INSTRUCTIONS FOR THE TASK. For this exercise, repeat exactly the lines below starting at the line holding "Sitemap (20, 2485)" and ending at the line holding "Visit RSB website (85, 14)", both included, with no extra lines and no pictures.

EXTRACTED DATA.
·····

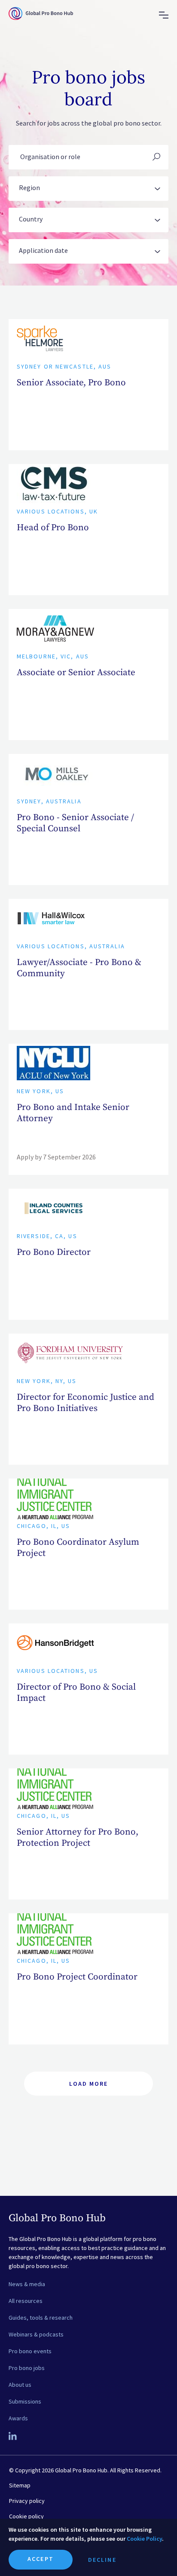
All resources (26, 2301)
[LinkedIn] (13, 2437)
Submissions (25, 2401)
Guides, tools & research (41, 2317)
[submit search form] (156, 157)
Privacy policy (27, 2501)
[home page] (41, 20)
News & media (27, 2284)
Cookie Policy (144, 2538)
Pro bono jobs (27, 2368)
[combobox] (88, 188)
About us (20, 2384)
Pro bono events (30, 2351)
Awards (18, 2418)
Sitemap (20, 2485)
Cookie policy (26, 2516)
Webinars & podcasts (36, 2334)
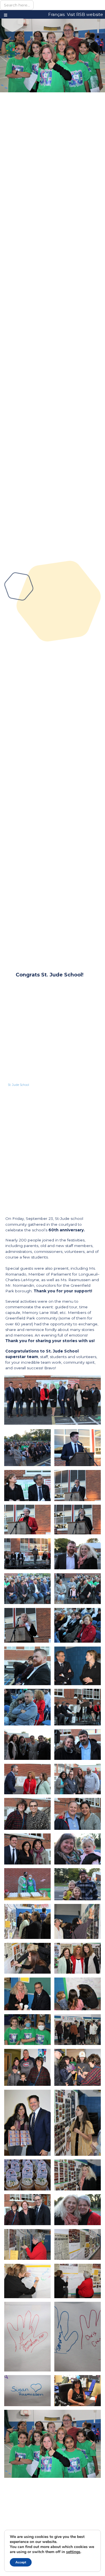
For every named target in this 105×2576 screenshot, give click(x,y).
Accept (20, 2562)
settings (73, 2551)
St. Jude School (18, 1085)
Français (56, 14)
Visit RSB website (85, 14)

·····

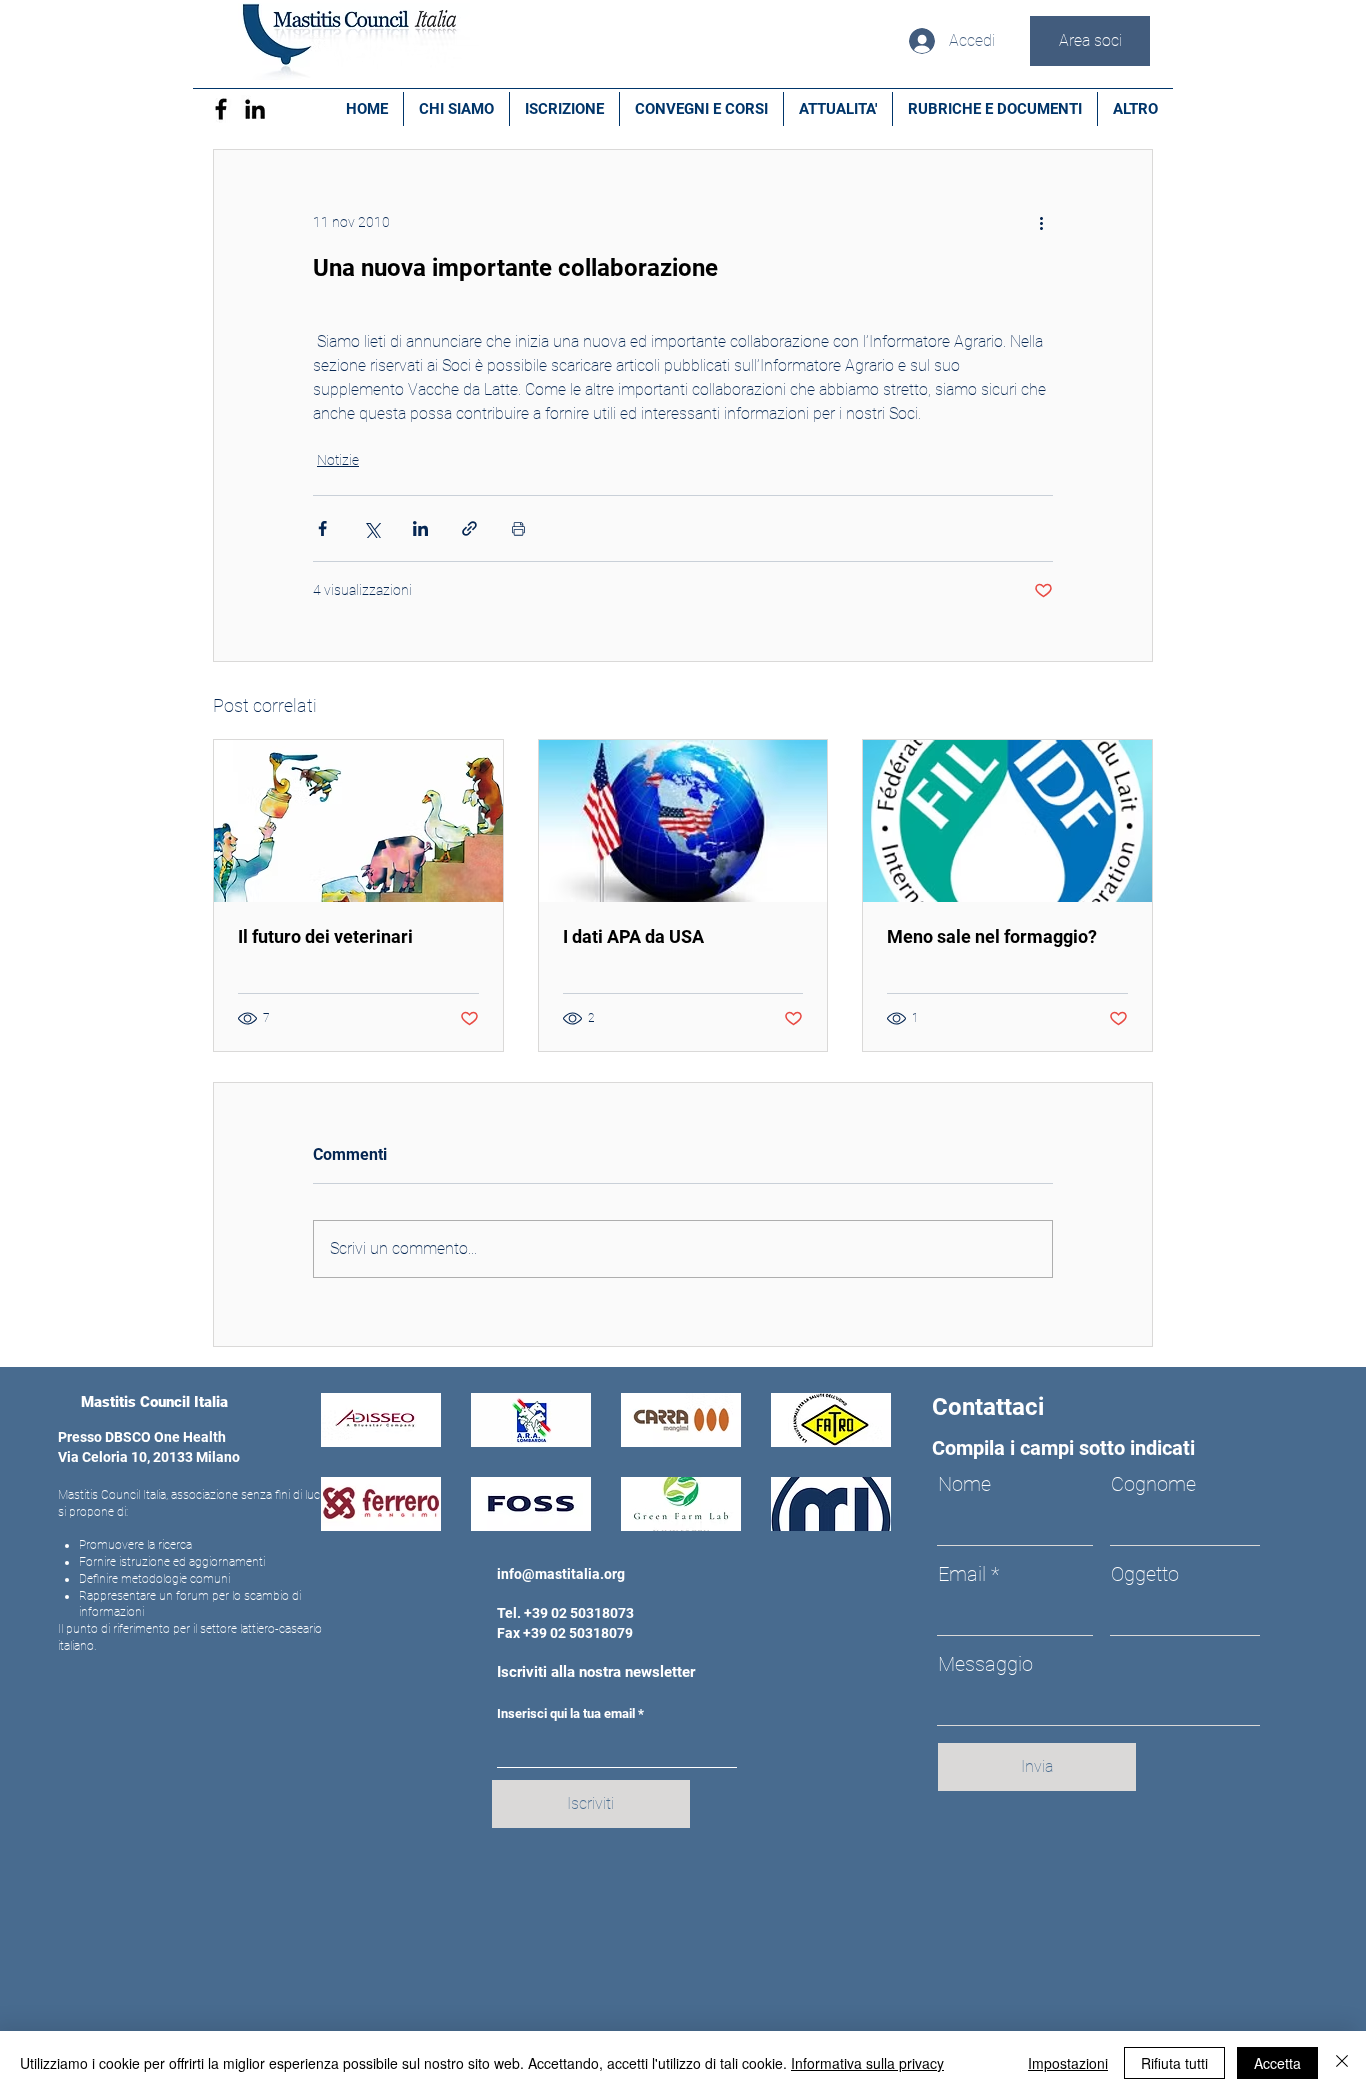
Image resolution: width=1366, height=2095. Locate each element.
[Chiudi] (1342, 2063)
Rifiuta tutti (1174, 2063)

·····

EXERCISE OUTPUT.
Sitemap (20, 2485)
Cookie policy (26, 2516)
Webinars & podcasts (36, 2334)
For every named target in this 105×2576 screenshot, give click(x,y).
Accept (20, 2562)
settings (73, 2551)
St. Jude School (18, 1085)
Français (56, 14)
Visit RSB website (85, 14)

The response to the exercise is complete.